他方、ヘリを運用するときに、実任務は別として、訓練を行う際、ヘリコプターに対する給油機というのが必要で、この給油に必要ないわゆるヘリコプター用の給油機そのものを日本の国内に移転する場合は、明らかに余り遠方に動かすこともできず、したがって、今のところは九州及び岩国に部隊として移転させる。それは、常に、ヘリコプターが訓練をするときに、ヘリの部隊に近づいて給油をして、また基地に戻るという運用をするわけです。
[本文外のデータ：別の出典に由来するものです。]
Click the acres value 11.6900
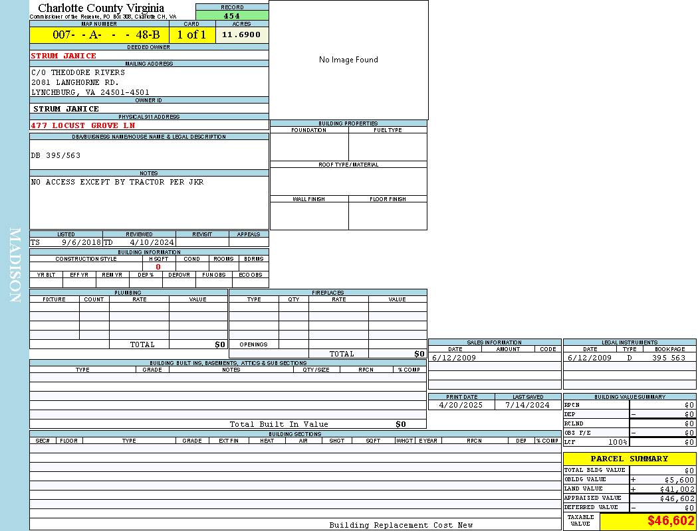The width and height of the screenshot is (698, 531). click(241, 35)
すなわち、海兵隊全体の運用の仕方というのは、訓練を沖縄周辺で行う以外に、実際に任務になるときは、フォースプロバイダーとして戦力を第七艦隊機動部隊、つまりタスクフォースに出して、その部隊は、今申し上げたように揚陸艦の中にいわゆる地上の兵員とヘリの部隊を出して、それに一部の後方支援部隊を一緒に出して、部隊として任務を遂行し、戻ってきたらまたもとの部隊に戻る、そのような運用の仕方になっているわけです。
実際のところ、冷戦前と冷戦後と少し様子が違うのは、このフォースプロバイダーのやり方が、以前は部隊そのものが戦闘隊員として活動していたのですが、今はフォースプロバイダーとフォースユーザーというものが割合はっきりと区分されている。ここが部隊運用の違いであるというふうに理解しております。